Passage shown

I mean, who checks their electricity bill every two hours?

2 comments

You might imagine a world in which everyone knows that electricity prices are dynamic and frequently changing. In a regime like this and under the recent circumstances in Texas, yes, you would expect businesses and people to rapidly change their behavior in order to not incur a giant electricity bill. Under limited generation with hugely inflated prices, only those entities that both need and could afford it will use electricity. What you have under this regime is a much more efficient use of electrical power in constrained circumstances.

Since electricity prices are mostly fixed[1] this type of price discovery cannot exist and everyone pretty much goes on using electricity as per usual during periods of shortage, leading to blackouts.

On the face of it, it seems like the market price regime might be preferable, but one has to remember that economic efficiency isn't the only thing we're optimizing for a society. Instead policy makers have decided that having low electricity prices for everyone is more important than maximizing efficiency with respect to power generation. I'm inclined to agree with them. The downside to this approach is that you have to invest more into making sure that you never run into these shortage events - otherwise you end up with the disaster that happened in Texas. That said, I can't imagine a free-floating price regime would have left Texas better off; instead the real world outcome probably would have been about the same: most people would have voluntarily turned off their power (or would have been 'margin called' by their utilities when they ran up huge bills inadvertently). Better efficiency, but similar outcome.

[1] Apparently one of the providers in Texas was called Griddy, which had a novel model where they did charge floating rates for electricity. Not coincidentally, they advised their customers to switch providers or risk enormous energy bills.

They obviously need (and apparently lack) some kind of system for notifying people when prices are spiking unusually high so that exactly that can happen.
So, let's say I'm a consumer in Texas, and the power company says, "Here's the power plan - there's no flat plan because we don't have to offer you one. But there's plan A which will charge you exorbitant prices when we want to, and there's an even more expensive plan B, but plan B comes with its own alarm system so you will know when the price is skyrocketing. The alarm will activate maybe once in next ten years, and you will just have to trust us that it will work when it needs to."

Records from a dataset

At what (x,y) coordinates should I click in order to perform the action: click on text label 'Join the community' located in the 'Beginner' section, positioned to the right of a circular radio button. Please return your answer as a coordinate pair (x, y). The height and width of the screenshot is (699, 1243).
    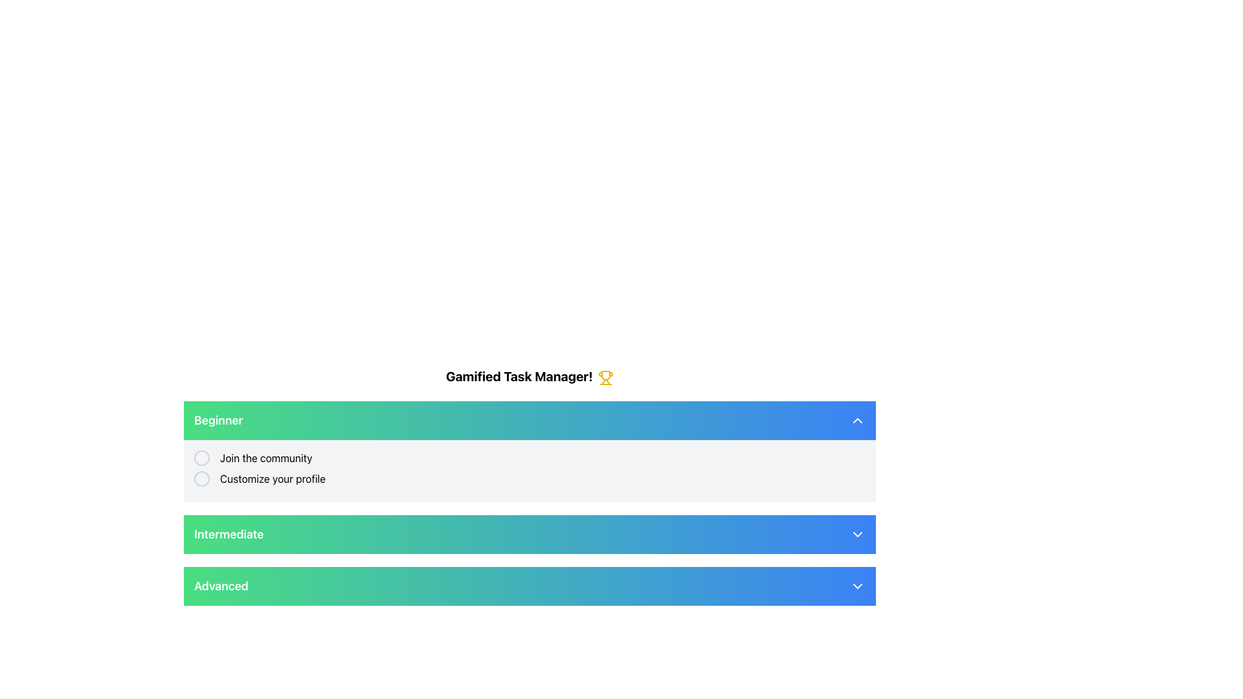
    Looking at the image, I should click on (265, 458).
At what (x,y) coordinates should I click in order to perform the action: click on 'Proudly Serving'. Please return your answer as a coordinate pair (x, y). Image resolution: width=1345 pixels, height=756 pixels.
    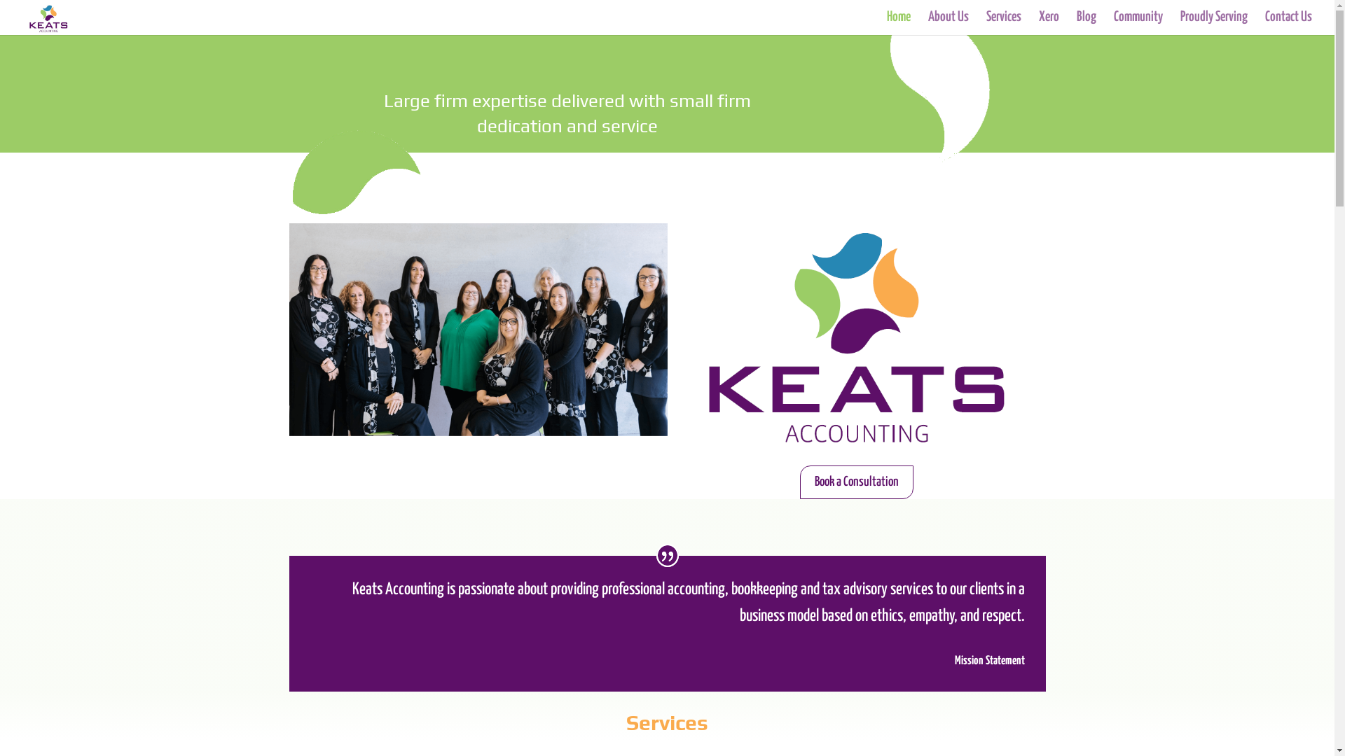
    Looking at the image, I should click on (1212, 24).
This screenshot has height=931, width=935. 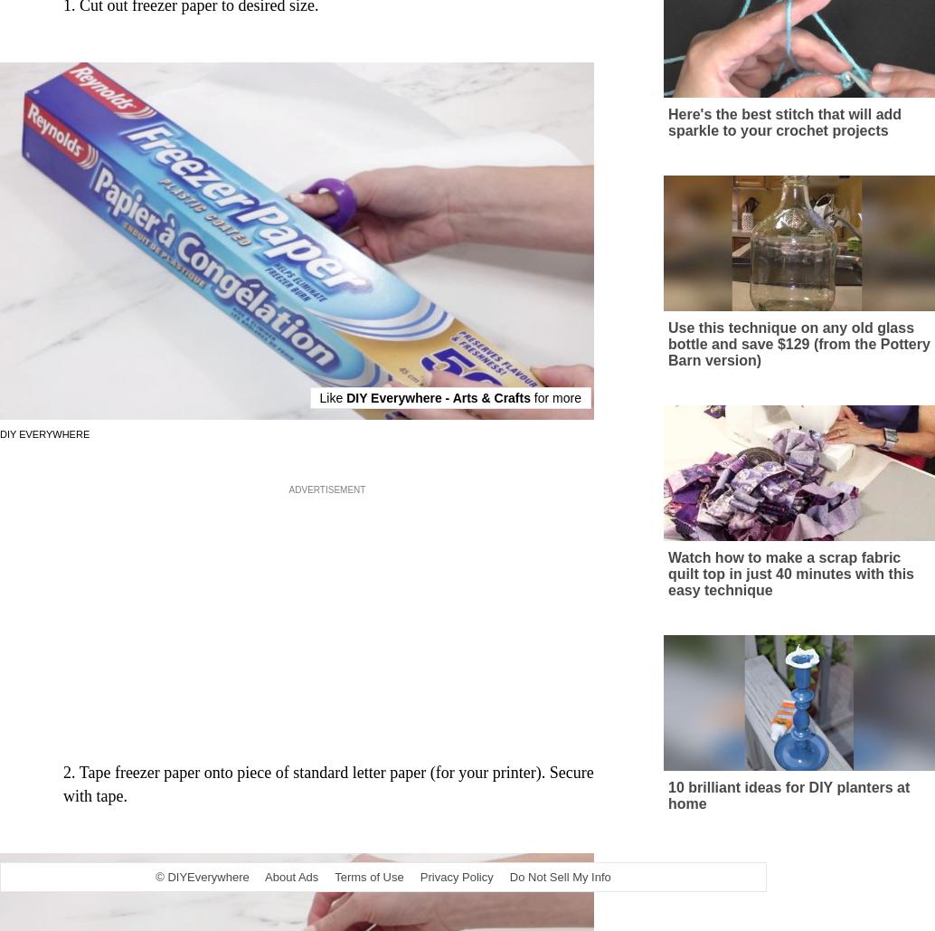 What do you see at coordinates (784, 139) in the screenshot?
I see `'Here's the best stitch that will add sparkle to your crochet projects'` at bounding box center [784, 139].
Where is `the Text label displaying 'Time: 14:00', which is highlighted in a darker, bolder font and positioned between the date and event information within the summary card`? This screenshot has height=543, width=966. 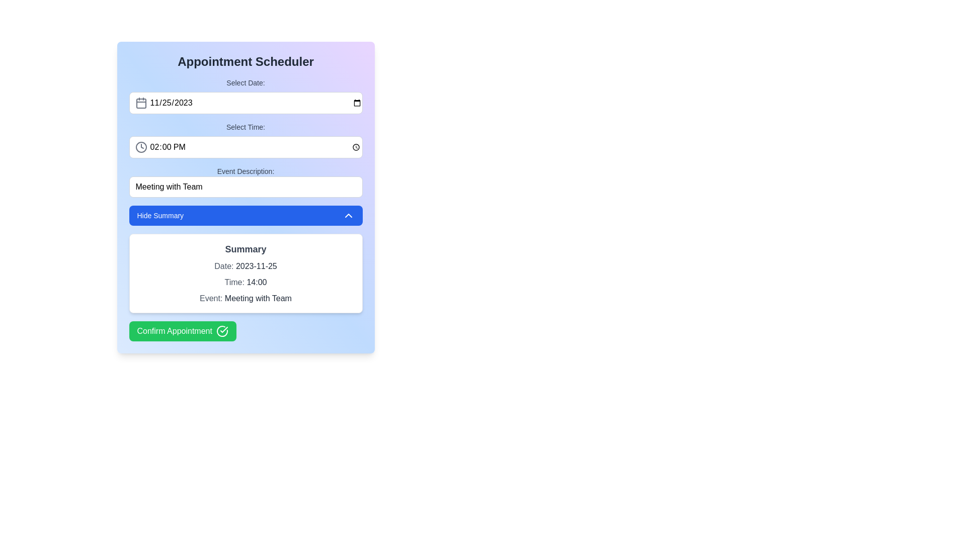
the Text label displaying 'Time: 14:00', which is highlighted in a darker, bolder font and positioned between the date and event information within the summary card is located at coordinates (245, 283).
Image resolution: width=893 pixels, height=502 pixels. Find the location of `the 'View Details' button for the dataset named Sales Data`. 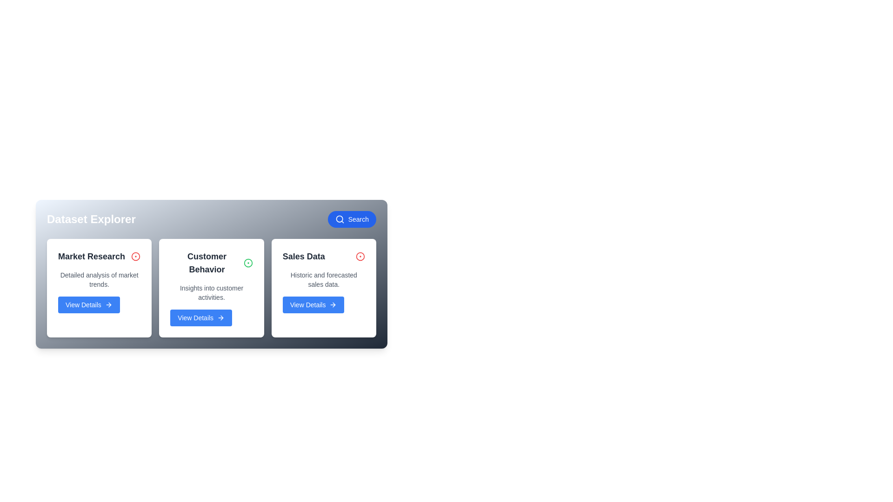

the 'View Details' button for the dataset named Sales Data is located at coordinates (314, 305).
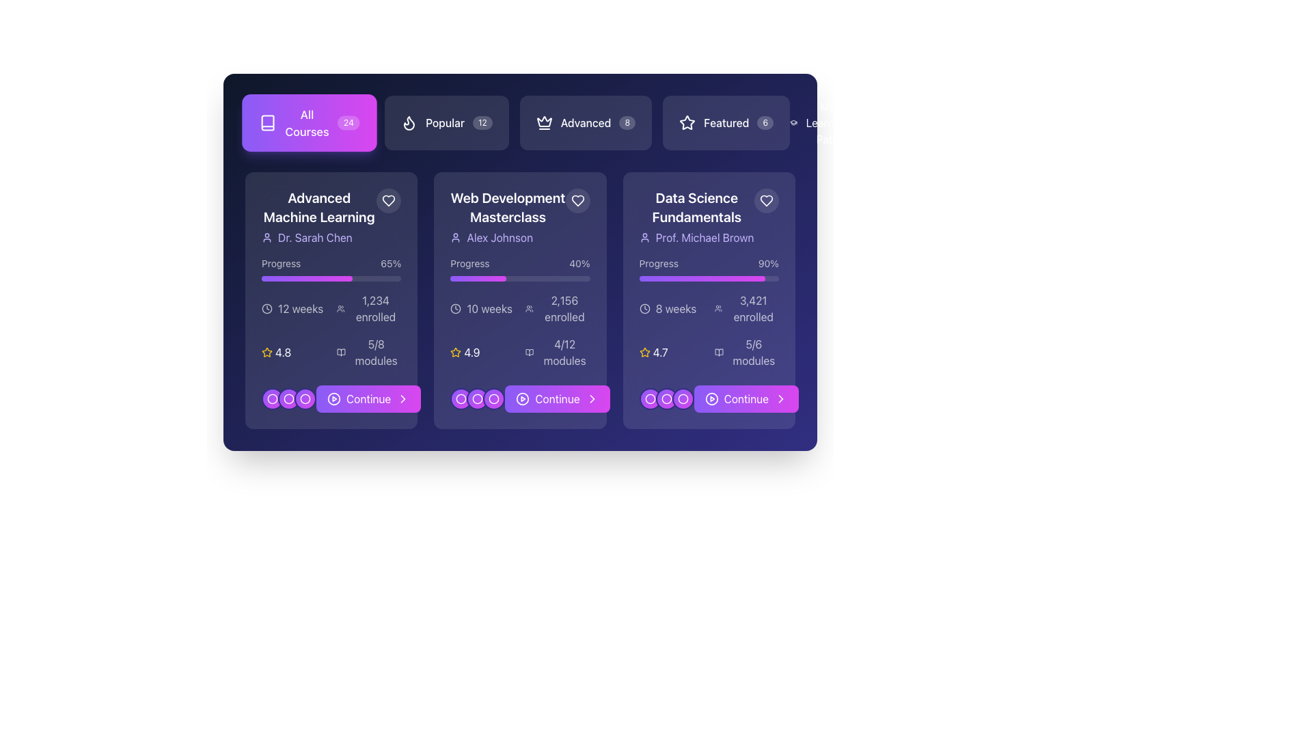  I want to click on the Decorative SVG circle that represents a play or action icon within the 'Continue' button of the 'Advanced Machine Learning' course card, located at the bottom left of the component, so click(334, 398).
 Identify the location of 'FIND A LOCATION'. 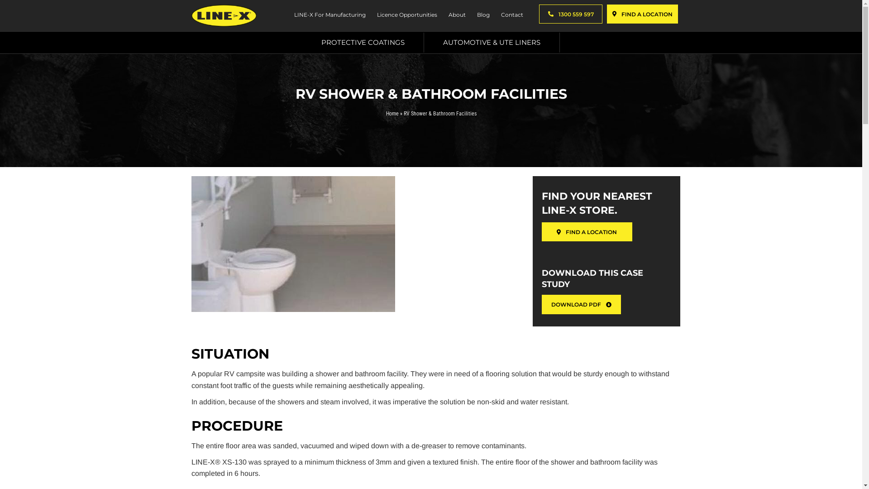
(586, 231).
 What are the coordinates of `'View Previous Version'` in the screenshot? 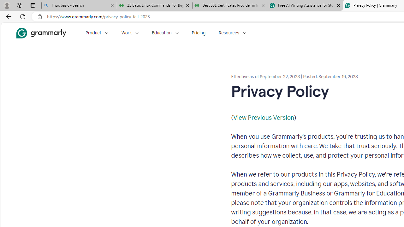 It's located at (264, 117).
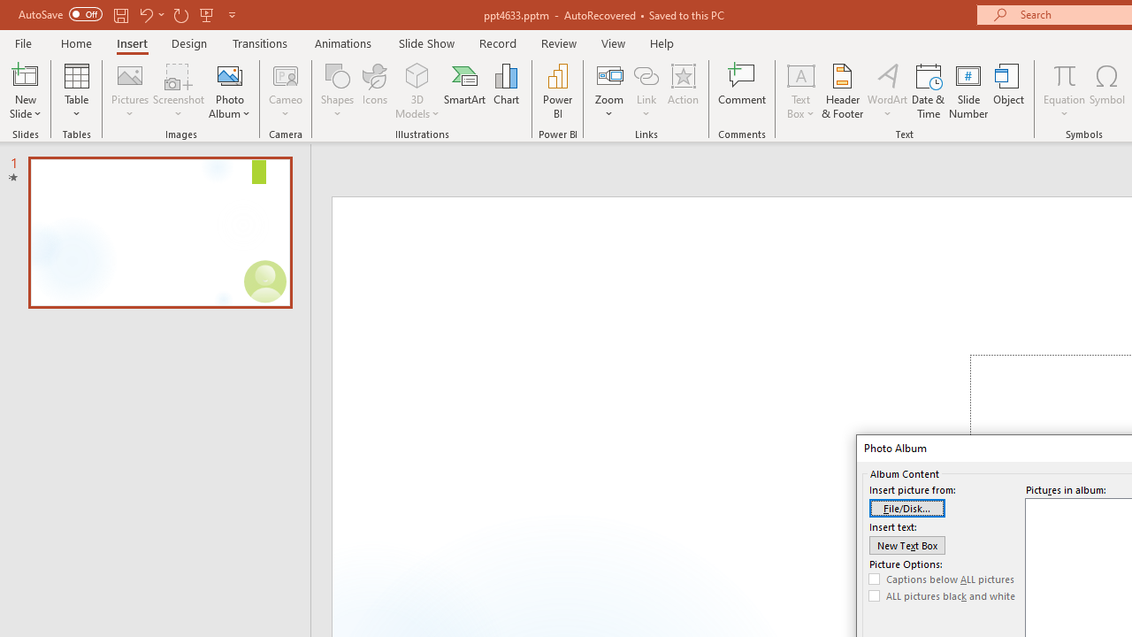 The width and height of the screenshot is (1132, 637). Describe the element at coordinates (1009, 91) in the screenshot. I see `'Object...'` at that location.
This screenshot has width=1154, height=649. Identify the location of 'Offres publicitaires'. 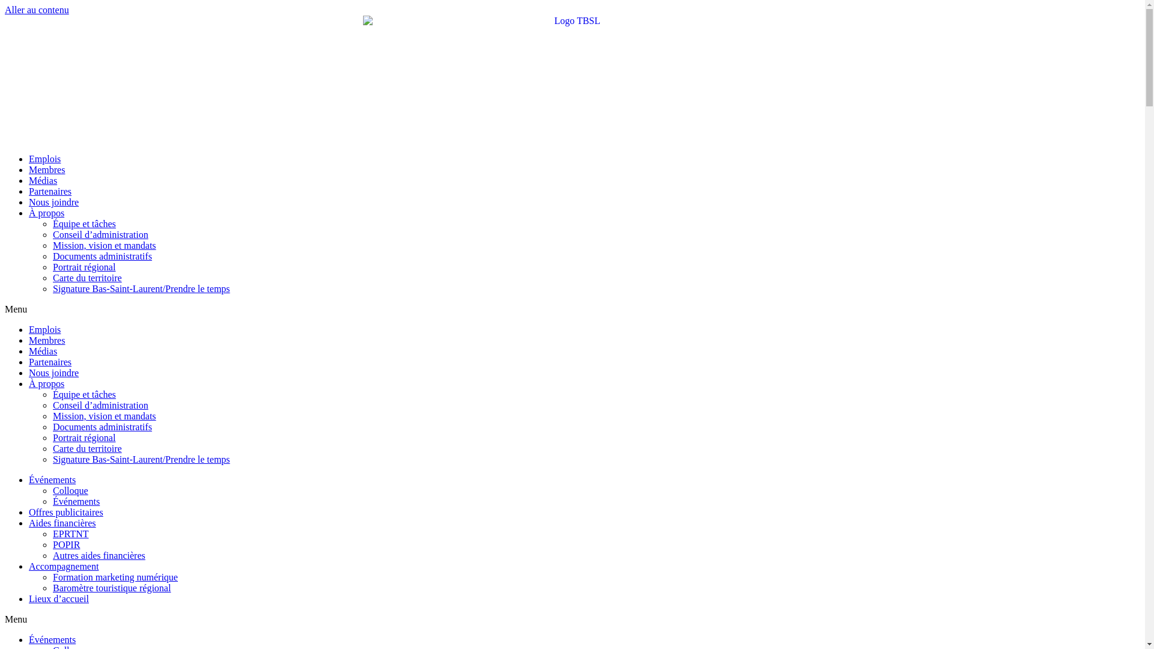
(66, 512).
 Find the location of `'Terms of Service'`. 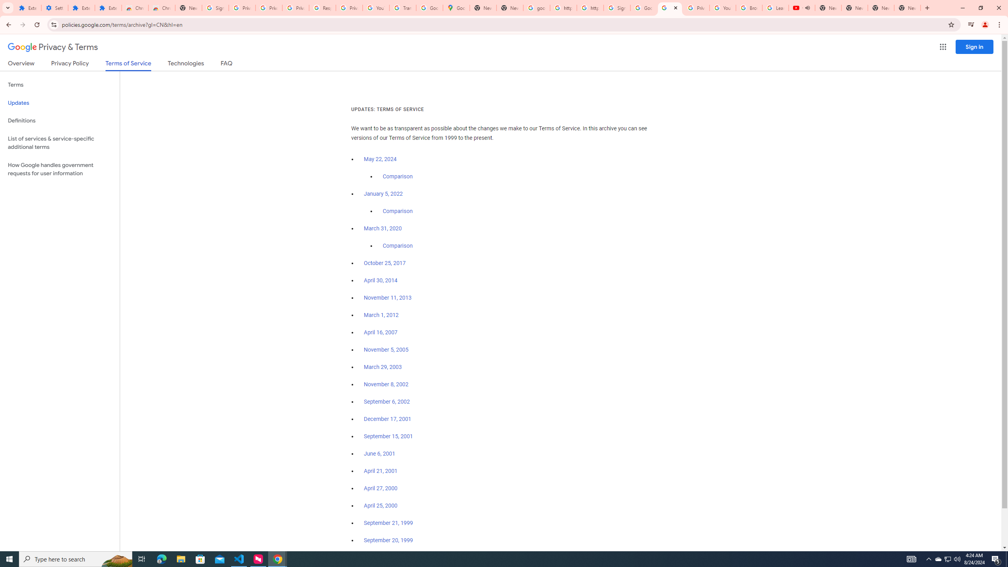

'Terms of Service' is located at coordinates (128, 65).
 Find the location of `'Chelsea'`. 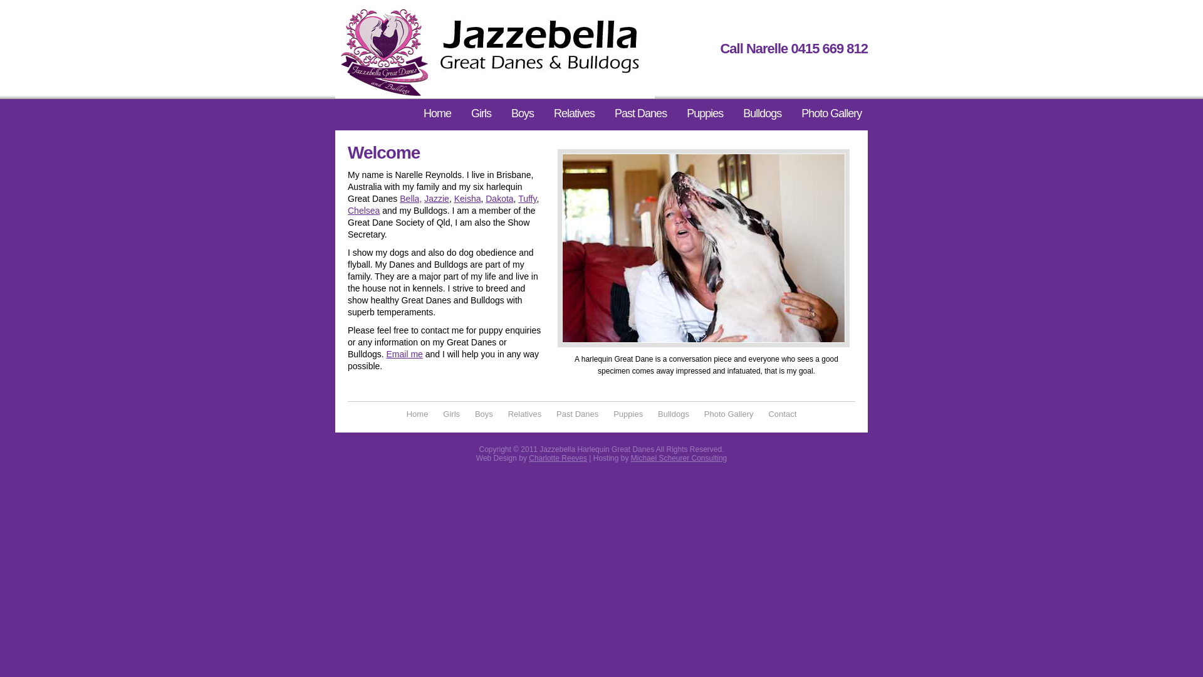

'Chelsea' is located at coordinates (363, 209).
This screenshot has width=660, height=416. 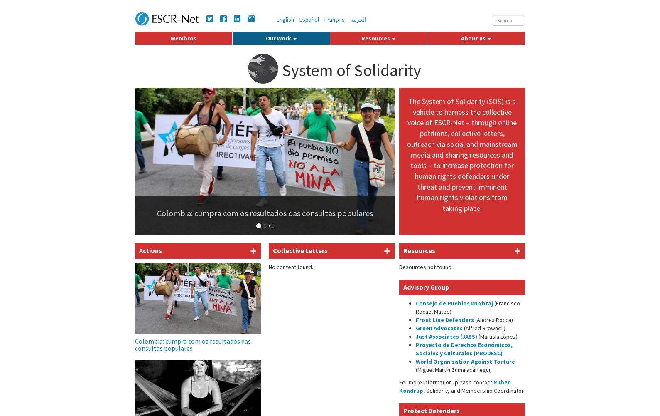 What do you see at coordinates (192, 344) in the screenshot?
I see `'Colombia: cumpra com os resultados das consultas populares'` at bounding box center [192, 344].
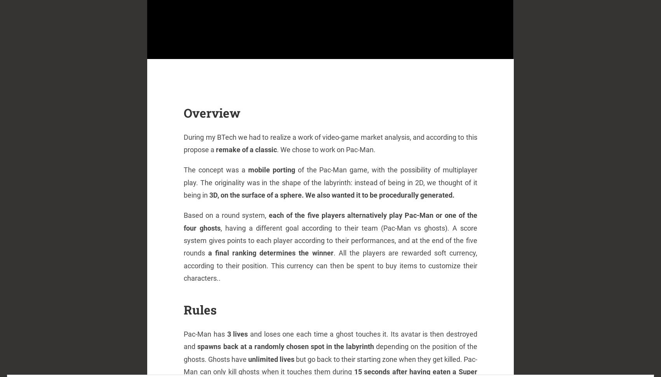 This screenshot has width=661, height=377. Describe the element at coordinates (270, 253) in the screenshot. I see `'a final ranking determines the winner'` at that location.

Problems to solve
1: In the electricity pricing discussion, what was the name of the Texas provider that charged floating rates?
2: Go on with the electricity pricing discussion, picking up after its final sentence.
The entries have nothing to do with the electricity pricing discussion.

Answers
1: Griddy

2:
Then, being a good free-market consumer, I should of course choose plan B... wait, there's no regulation, so there's no reason for me to believe plan B actually works as advertised. So of course I should pay $$$ to hire an auditor who goes through the company's infrastructure and certify that what they're saying is actually correct. Actually, the auditor had better keep an eye on the company from now on, because even if plan B is will-maintained now there's no guarantee that it will continue to be.

But of course I can't afford such an auditor by myself - it would be really convenient if there's an organization that I can join, with a bit of membership fee, and then it certifies these plans, and maybe they need to have some actual teeth, because otherwise how would we know the company isn't lying its ways through.

Hmm, this free market is getting really complicated, it might be nice if there's some kind of blueprint, let's say, a prototypical organization that takes membership fees and holds these companies responsible for their words ...

> They obviously need (and apparently lack) some kind of system for notifying people when prices are spiking unusually high so that exactly that can happen.

I fail to see how this classifies as a free market solution. If customers are not free to choose their supplier, and providers can whimsically just abuse their dominant position to hike prices at will, then that's not a free market at all. It just sounds like a monopolistic market dictating price hikes whenever they feel like it without fear of any consequence.